About this exercise:
Begin at the line with "ASSISTANCE (72, 16)" and write out every line after it, exactly, through the last line below, adding nothing.

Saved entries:
* * * * * * * * *
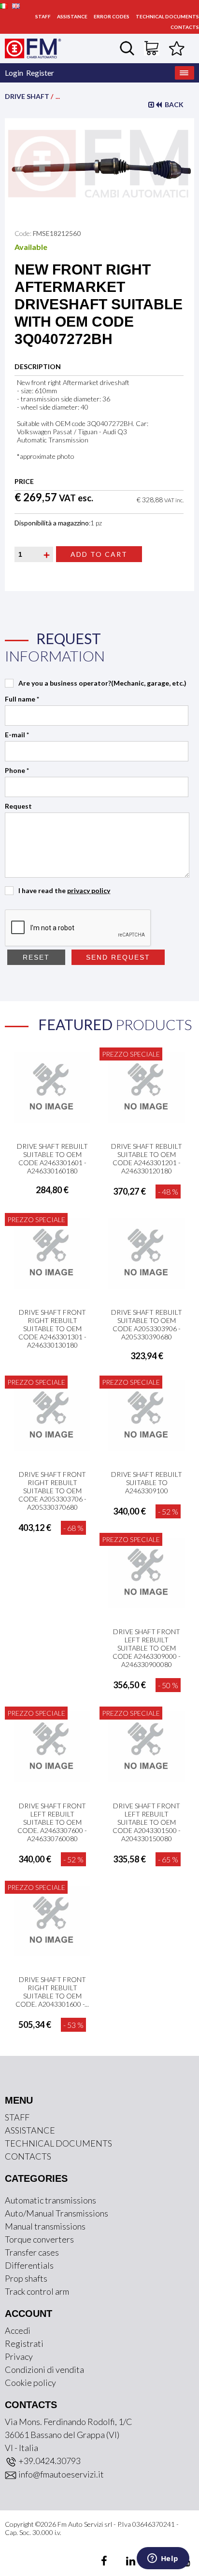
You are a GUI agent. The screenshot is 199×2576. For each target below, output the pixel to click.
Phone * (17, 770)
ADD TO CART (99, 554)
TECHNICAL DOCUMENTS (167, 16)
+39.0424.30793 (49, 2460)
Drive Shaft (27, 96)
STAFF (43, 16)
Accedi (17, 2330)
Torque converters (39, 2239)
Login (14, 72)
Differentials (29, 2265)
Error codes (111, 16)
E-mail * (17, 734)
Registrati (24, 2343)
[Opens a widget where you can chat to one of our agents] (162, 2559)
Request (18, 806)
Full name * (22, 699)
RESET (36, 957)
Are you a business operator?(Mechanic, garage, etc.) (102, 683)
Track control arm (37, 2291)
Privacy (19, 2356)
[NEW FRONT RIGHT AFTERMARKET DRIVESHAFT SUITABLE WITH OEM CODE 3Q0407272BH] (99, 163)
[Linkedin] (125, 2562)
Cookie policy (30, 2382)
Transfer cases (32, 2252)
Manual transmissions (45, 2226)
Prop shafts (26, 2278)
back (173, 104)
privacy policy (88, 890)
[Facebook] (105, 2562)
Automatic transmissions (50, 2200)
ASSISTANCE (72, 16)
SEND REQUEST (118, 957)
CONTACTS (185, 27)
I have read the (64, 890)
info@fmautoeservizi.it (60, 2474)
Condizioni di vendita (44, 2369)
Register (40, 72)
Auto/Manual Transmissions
* * * * * * * * *
Response to this task:
ASSISTANCE (72, 16)
SEND REQUEST (118, 957)
CONTACTS (185, 27)
I have read the (64, 890)
info@fmautoeservizi.it (60, 2474)
Condizioni di vendita (44, 2369)
Register (40, 72)
Auto/Manual Transmissions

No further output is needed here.